Gertrudis bir yıldıza baksaydı ne olurdu? {...} Bu büyük yıldızlar, aslında milyonlarca yıl hayatta kaldılar, çünkü dünyanın her yerinden sevgililerin her gece, yönlerini gönderdikleri yanan ışınları emmemeye çok dikkat ediyorlar. Durum böyle olmasaydı, içlerinde o kadar güçlü ısı gelişir ki, bin parçaya patlamalarına neden olur. Bu nedenle, bir bakış onlara ulaştığında, hemen reddeder ve bir ayna oyununda olduğu gibi yeryüzüne yansıtırlar. Bu yüzden geceleri çok parlak parlıyorlar.
(What would have happened if Gertrudis had looked at a star? {...}These great stars, in fact, have survived millions of years only because they are very careful not to absorb the burning rays that lovers from all over the world, night after night, send in their direction. If this were not the case, such strong heat would develop inside them that it would cause them to explode into a thousand pieces. Therefore, when a gaze reaches them, they immediately reject it and reflect it on the earth as in a game of mirrors. This is why they shine so brightly at night.)

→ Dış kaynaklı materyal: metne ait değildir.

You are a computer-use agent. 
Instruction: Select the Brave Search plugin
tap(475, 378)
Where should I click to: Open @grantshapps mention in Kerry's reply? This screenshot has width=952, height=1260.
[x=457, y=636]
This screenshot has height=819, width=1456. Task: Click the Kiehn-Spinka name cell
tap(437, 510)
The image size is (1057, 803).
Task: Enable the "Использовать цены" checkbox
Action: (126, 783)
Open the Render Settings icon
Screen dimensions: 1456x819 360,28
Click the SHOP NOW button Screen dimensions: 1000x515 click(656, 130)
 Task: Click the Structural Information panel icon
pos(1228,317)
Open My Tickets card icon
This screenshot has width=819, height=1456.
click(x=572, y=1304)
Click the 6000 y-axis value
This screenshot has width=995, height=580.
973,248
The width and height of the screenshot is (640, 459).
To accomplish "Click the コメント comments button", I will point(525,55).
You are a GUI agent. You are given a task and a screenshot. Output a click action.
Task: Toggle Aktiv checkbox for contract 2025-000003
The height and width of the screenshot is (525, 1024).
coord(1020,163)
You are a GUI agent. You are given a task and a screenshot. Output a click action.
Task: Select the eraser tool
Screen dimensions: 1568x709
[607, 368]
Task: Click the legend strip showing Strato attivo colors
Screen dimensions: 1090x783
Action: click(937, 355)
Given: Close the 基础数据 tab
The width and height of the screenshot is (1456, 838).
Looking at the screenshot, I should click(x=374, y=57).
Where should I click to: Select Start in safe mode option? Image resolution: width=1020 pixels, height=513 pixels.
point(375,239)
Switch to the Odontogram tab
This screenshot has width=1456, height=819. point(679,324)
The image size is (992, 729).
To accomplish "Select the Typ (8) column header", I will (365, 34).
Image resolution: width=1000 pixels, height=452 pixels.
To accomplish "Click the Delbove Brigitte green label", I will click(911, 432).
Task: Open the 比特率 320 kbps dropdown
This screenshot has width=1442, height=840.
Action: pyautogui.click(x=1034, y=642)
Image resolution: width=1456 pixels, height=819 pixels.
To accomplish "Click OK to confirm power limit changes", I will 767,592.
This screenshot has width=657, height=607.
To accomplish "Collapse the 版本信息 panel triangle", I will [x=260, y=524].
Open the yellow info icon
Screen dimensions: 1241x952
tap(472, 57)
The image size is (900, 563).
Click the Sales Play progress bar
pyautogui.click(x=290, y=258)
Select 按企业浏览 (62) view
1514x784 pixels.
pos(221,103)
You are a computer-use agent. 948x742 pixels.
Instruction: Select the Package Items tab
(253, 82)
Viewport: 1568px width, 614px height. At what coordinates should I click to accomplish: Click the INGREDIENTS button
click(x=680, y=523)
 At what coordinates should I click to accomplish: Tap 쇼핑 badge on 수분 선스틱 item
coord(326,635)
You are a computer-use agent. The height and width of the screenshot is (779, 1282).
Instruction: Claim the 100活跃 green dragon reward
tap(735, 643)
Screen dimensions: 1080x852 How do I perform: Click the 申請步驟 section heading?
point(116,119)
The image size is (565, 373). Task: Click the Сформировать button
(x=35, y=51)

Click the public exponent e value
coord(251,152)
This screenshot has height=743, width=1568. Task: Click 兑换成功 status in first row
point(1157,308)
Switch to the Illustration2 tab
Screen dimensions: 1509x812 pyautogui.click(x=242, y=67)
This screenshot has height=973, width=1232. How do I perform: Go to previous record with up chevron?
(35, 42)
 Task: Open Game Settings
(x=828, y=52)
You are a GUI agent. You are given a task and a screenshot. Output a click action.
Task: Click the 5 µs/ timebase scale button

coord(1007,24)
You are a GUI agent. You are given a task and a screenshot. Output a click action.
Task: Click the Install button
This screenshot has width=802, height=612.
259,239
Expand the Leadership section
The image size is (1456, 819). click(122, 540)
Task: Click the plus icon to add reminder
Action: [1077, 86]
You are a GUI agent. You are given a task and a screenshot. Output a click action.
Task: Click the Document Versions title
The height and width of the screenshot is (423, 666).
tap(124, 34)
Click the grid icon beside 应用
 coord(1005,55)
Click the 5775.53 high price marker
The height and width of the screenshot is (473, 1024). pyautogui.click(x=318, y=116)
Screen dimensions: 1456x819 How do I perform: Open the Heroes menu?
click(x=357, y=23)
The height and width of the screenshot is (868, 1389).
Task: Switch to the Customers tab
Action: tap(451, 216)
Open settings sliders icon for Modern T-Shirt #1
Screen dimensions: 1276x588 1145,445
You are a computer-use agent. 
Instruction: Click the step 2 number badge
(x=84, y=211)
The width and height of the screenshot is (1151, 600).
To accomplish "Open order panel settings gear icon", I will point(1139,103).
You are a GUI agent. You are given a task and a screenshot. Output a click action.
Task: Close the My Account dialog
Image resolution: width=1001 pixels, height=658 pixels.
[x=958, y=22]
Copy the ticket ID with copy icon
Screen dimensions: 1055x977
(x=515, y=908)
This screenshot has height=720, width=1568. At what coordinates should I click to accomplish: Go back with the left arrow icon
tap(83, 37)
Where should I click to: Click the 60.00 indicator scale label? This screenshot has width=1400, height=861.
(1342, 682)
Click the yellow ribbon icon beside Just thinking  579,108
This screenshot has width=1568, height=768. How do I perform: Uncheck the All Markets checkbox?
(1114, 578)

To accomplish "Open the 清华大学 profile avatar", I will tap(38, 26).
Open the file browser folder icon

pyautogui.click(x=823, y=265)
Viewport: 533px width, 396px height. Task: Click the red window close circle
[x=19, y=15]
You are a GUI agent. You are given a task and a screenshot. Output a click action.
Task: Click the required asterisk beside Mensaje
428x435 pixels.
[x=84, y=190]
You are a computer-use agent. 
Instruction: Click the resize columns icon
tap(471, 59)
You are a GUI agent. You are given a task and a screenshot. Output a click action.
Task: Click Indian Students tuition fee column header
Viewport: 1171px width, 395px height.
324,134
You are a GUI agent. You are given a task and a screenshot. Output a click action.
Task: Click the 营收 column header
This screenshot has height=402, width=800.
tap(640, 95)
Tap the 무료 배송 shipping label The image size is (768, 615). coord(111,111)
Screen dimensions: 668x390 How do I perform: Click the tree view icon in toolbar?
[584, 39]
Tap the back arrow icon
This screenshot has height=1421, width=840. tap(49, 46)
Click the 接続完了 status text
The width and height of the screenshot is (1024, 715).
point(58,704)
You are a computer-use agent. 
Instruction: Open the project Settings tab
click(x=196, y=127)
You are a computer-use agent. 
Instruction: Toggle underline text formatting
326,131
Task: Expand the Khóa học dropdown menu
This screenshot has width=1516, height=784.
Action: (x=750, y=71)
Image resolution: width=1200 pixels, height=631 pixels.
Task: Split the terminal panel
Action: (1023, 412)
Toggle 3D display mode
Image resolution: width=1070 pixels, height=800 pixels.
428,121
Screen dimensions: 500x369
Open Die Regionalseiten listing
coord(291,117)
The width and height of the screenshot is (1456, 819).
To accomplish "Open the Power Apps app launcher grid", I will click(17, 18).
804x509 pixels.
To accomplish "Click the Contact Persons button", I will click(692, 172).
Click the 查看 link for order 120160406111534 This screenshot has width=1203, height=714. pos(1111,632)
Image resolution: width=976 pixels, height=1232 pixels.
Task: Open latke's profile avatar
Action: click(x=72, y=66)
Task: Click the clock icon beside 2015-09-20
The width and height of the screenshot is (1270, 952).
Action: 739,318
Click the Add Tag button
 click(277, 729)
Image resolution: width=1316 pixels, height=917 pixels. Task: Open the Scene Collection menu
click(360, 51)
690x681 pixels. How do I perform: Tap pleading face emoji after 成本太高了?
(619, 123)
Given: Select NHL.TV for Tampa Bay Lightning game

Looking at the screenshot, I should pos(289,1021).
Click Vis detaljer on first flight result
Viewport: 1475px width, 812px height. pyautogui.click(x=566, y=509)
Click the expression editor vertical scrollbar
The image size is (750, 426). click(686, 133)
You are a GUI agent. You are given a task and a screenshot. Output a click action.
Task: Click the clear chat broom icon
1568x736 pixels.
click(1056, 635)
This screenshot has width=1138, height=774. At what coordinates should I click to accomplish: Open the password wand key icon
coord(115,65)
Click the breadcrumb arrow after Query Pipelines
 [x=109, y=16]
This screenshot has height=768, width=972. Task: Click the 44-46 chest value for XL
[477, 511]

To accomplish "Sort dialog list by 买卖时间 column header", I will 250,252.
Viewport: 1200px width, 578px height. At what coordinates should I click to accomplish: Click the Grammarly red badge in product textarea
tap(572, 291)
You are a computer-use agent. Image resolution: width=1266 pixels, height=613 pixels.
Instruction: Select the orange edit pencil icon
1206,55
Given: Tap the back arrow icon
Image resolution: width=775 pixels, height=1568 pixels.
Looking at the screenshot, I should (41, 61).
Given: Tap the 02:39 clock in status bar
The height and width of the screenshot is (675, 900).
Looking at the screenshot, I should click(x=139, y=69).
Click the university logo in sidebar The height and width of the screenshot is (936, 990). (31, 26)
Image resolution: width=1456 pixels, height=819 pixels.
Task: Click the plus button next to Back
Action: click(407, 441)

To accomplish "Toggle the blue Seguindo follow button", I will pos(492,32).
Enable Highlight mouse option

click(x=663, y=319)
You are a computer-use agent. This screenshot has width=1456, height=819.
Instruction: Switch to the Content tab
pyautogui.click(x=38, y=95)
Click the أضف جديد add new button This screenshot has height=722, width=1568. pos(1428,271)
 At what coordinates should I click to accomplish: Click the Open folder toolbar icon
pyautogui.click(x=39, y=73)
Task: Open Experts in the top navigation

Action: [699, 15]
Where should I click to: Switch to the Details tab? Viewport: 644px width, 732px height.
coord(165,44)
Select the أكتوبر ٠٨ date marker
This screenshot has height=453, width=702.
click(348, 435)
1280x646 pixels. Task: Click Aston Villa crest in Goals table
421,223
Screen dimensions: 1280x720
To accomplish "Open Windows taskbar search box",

Geçit, yıldızların, sevginin yoğun duygularını dikkatlice saptırarak zaman testine katlanan uzak varlıklar olarak yıldız kavramını yansıtır. "Çikolata gibi su" ndaki bir karakter olan Gertrudis, bir yıldıza bakmayı seçtiyse, güçlü ama potansiyel olarak ezici bir bağlantı yaşayacaktı. Yıldızlar, bu yorumda, insanlık tarafından yönlendirilen tutkulu sevgiye rağmen varlıklarını korumayı başardıkları için duygusal esneklik için bir metafor görevi görürler.
Yıldızların yanan aşk ışınlarını reddeden bu metafor, güçlü duyguların hem güzel hem de yıkıcı olabileceği fikrini vurgular. Yıldızların bu duyguları Dünya'ya geri yansıtma yeteneği, bireylerin onları tam olarak tüketmesine izin vermeden sevgiyi ve özlemi nasıl işlediğini sembolize eder. Dikkatli bir mesafeyi koruyarak, kargaşaya yol açabilecek duygusal aşırı yük tehlikesinden kaçınırlar. Böylece, yıldızlar gece gökyüzünde parlak bir şekilde parlar, sevgiyi kucaklamak ve kişinin iç huzurunu sürdürmek arasındaki dengeyi somutlaştırır.